Later, I did a yoga class at Nidra Wasi, a retreat where I shall do a try-out tomorrow to be on their books as a massage therapist. The yoga was lovely. It's been FAR too long since I did a class. I was about to leave and check out a third home option, but the guests there, all about to eat, enticed me to stay and order something. They said the food was great. I had met one of them before, but not the rest. I stayed. The food was beautiful in every way - brightly coloured, beautifully combined, tasty, healthy and all organic-fresh. I had my own and the leftovers of one person who'd ordered three dinners by mistake and was supposed to be fasting. I went to pay, and one of these strangers who'd encouraged me to stay said her husband had sorted out my bill - they'd put it on the tab. Just so. 

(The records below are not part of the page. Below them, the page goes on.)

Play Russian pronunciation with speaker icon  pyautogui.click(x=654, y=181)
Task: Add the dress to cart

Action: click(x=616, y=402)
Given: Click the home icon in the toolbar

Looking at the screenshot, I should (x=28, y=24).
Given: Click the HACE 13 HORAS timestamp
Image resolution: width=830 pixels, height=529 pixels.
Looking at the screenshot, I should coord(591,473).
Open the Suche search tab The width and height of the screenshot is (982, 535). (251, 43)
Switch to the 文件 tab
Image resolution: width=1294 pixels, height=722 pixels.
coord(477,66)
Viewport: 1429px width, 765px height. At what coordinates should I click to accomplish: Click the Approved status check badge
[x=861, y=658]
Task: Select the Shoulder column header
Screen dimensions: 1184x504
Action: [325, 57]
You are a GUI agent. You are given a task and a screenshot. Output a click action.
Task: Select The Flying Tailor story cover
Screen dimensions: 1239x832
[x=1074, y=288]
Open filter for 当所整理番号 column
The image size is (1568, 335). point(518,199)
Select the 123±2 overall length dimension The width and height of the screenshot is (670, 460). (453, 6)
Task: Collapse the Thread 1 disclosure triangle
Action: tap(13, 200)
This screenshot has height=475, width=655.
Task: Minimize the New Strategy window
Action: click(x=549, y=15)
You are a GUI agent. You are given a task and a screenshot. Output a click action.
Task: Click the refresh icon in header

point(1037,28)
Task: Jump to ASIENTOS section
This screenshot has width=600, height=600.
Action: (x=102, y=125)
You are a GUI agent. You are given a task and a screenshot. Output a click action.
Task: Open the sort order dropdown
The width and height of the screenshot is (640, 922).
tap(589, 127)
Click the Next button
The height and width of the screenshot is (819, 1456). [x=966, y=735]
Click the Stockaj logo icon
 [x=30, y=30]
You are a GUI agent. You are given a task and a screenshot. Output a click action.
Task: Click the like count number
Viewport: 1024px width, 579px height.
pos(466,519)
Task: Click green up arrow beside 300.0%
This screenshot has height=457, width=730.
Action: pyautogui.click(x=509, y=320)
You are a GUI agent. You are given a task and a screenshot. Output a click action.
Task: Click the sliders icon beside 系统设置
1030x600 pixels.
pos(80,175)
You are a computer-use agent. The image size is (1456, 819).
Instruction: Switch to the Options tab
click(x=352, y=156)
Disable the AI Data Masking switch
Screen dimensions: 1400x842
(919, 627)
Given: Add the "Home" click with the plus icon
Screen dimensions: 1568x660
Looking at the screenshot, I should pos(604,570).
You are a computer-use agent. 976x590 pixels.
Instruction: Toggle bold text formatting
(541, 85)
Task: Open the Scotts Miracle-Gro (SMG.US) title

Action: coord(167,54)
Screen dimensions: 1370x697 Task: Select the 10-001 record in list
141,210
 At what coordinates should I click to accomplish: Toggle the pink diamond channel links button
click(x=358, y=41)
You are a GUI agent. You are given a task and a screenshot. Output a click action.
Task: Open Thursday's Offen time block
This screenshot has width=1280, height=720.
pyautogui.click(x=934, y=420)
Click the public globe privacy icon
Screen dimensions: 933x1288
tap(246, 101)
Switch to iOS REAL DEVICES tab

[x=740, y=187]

How sweet, how generous. What gifts! Not just the dinner(s), but the eagerness to have me stay, the ease, the heartfelt conversations and the laughter. Of course the dinner(s) too. And to top it all, I caved and agreed to get a taxi when my walking plans were putting fear into people, but the owner, who was just about to go to bed, insisted on giving me a lift instead. What? How did I get to be this lucky and this blessed? Such easy giving and such happy, honoured receiving. How can I not be wallowing in the riches of these days? I am.